## Text extract

--------

June 13, 2022
Cryptocurrencies are another one of those things Gen Xers and Baby Boomers have a hard time understanding and accepting. While many bankers are still sceptical of today’s cryptocurrencies, they do acknowledge the value in blockchain and distributed ledgers, the technology that underpins them. A good number of mainstream investment advisers have blessed the use of major crypto coins like Bitcoin as a store of value with a speculative upside for a small portion of savings.
Early last month, the price of Terraform Labs’ Luna crypto coin dove from $80 per coin to a fraction of a cent. Terraform’s other coin, the UST, was what is called a ‘stable coin’, a cryptocurrency whose value was supposedly pegged to the US dollar (or other stable asset like gold) – but really was not and which nosedived to $0.11. A lot of people around the world, including Pakistan, lost the shirt on their back and, in some extreme cases, even their entire life savings. The sudden drop had a knock-on effect on the entire sector, which brought down the prices of even the most established cryptocurrencies (like Bitcoin and Ethereum) to less than half of their all-time highs.
People have been investing in cryptocurrencies since the late 2000s with the launch of Bitcoin, but like in many other things, Pakistan was a little late to this investment trend. Crypto trading took off in Pakistan in the years after 2014. By that time many early investors had partially cashed out and were flaunting that money, which attracted the suckers.
In our thin labour market, coupled with an endemic high youth unemployment rate, a lot of new graduates ended up trading in and out of these risky assets. According to a report titled ‘Cryptocurrencies: Review of Economics and Policy’ by the Pakistan Institute of Development Economics (PIDE), around nine million people in Pakistan own cryptocurrencies. If this number seems high that is because it is. In comparison, according to a 2021 report in a major English daily paper, the National Clearing Company of Pakistan (NCCPL) disclosed that the number of active Unique Identification Numbers (UINs) allotted to each investor trading on the Pakistan Stock Exchange (PSX) stood at a mere 252,322 – which means that almost 35 times more Pakistanis own cryptocurrencies than there are people trading and investing in securities in the local stock market.
In our country where most people’s idea of ‘investing’ begins and ends with buying a plot of residential or commercial land and stories of people falling for too-good-to-believe get-rich-quick scams like Ponzi schemes (remember ‘Double Shah’?) abound. Schools teach less than nothing resembling basic financial literacy. In such an environment, many Pakistani crypto ‘investors’ were flying blind, guided only by whatever they could teach themselves from possibly biased and questionable sources.
This is evidenced by the fact that a lot of retail investors overlook the first rule of investing: Do not put all your eggs in one basket; do not invest in a single asset class or sector. This is an elementary lesson many crypto investors around the world recently learned the hard way.
Financial literacy taught in schools seldom extends beyond computing zakat as a math problem (calculating 2.5% of a given amount) or computing compounded profit on a PLS account. Beyond that, basic personal finance skills like money management, household budgeting, balancing a checkbook, and in the Pakistani context, how to write a check, make a deposit, fill out a bank challan form, are all unheard of. Basic explanations of what a share in a company is, what mutual funds and exchange-traded funds are and how one can invest in the stock market are on nobody's radar yet. In a world where jobs with (government) pensions are headed for extinction and every person is responsible for making their own retirement nest egg, these are basics everyone needs to know about right out the gate (high school, college, university).

--------

## Provided material

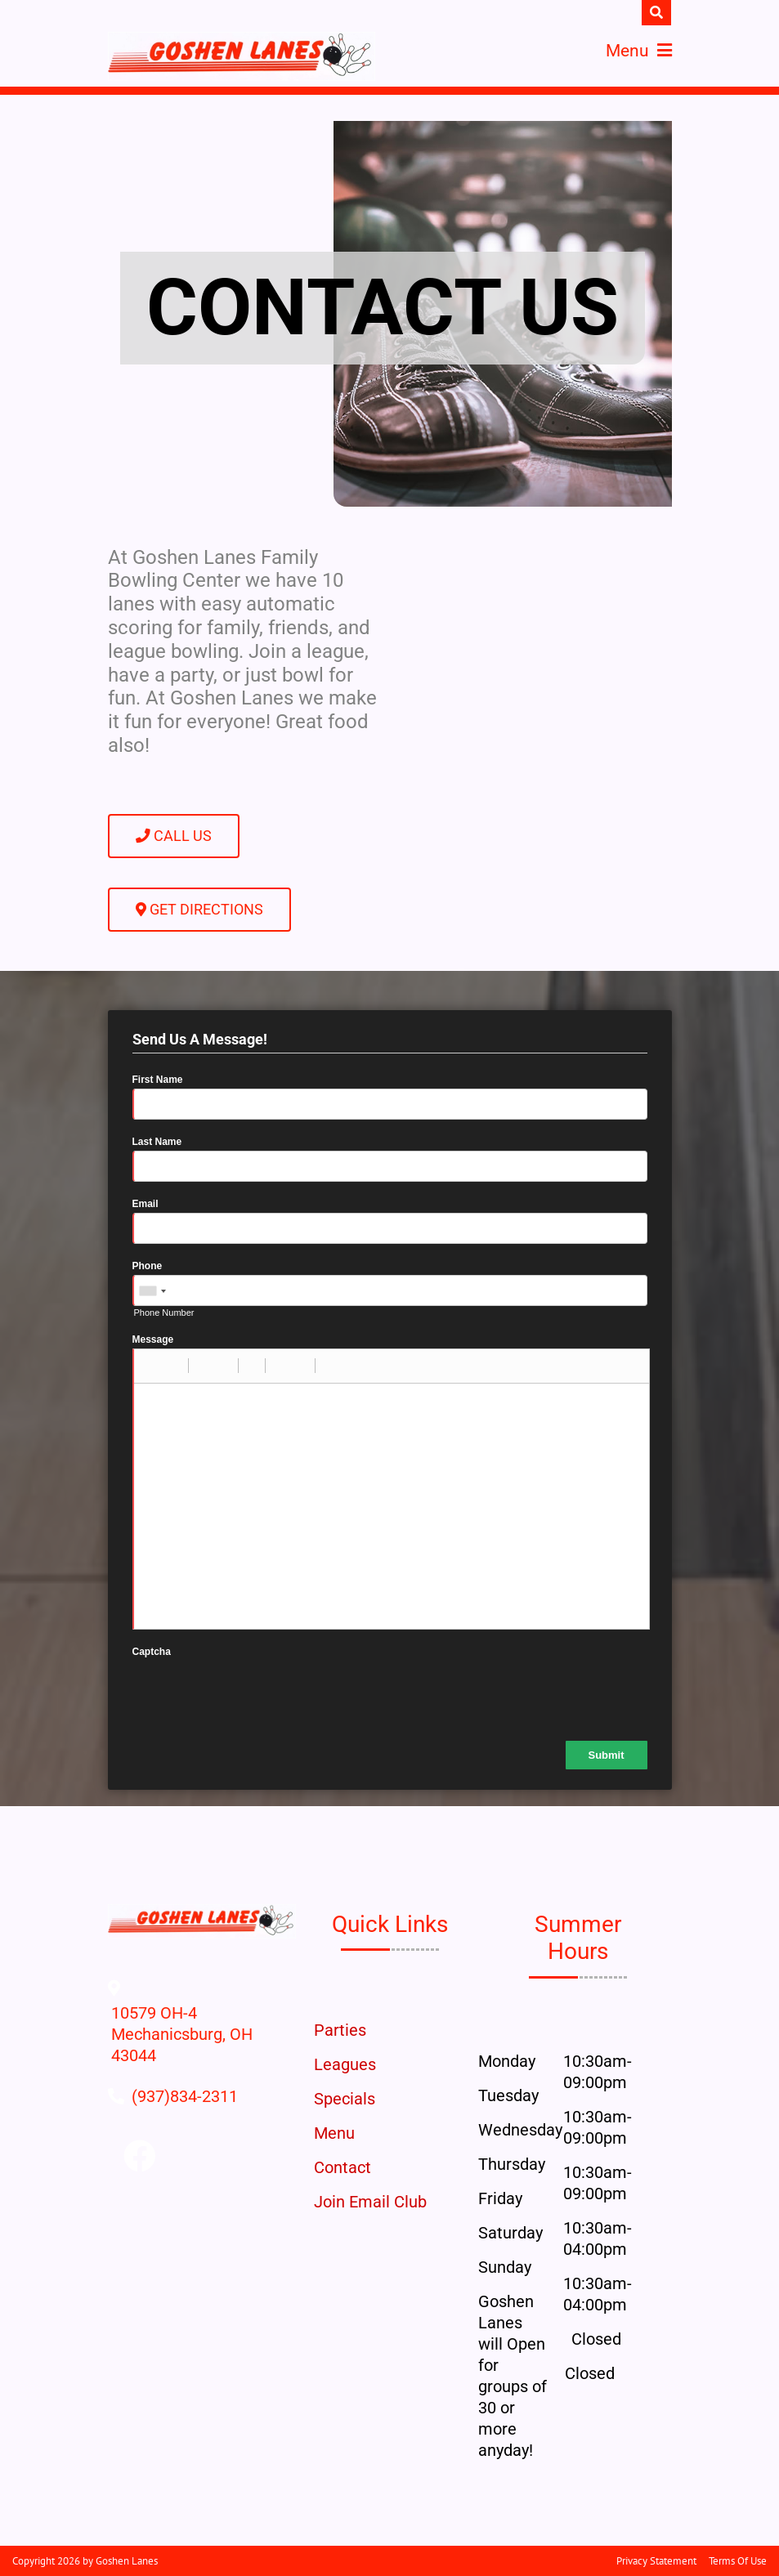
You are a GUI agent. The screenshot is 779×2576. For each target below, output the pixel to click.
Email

--------

## Given task A
Answer these from the article on cryptocurrency in Pakistan:
(i) To what price did Terraform's UST coin fall?
(ii) According to the PIDE report, about how many people in Pakistan own cryptocurrencies?
(iii) When did crypto trading take off in Pakistan?
## Given task B
Reproduce word for word the part of the article on cryptocurrency in Pakistan that opens with the words "This is evidenced" and closes with "the hard way.".
Nothing in the listing is used here.

## Worked solution A
(i) $0.11
(ii) Around nine million
(iii) In the years after 2014

## Worked solution B
This is evidenced by the fact that a lot of retail investors overlook the first rule of investing: Do not put all your eggs in one basket; do not invest in a single asset class or sector. This is an elementary lesson many crypto investors around the world recently learned the hard way.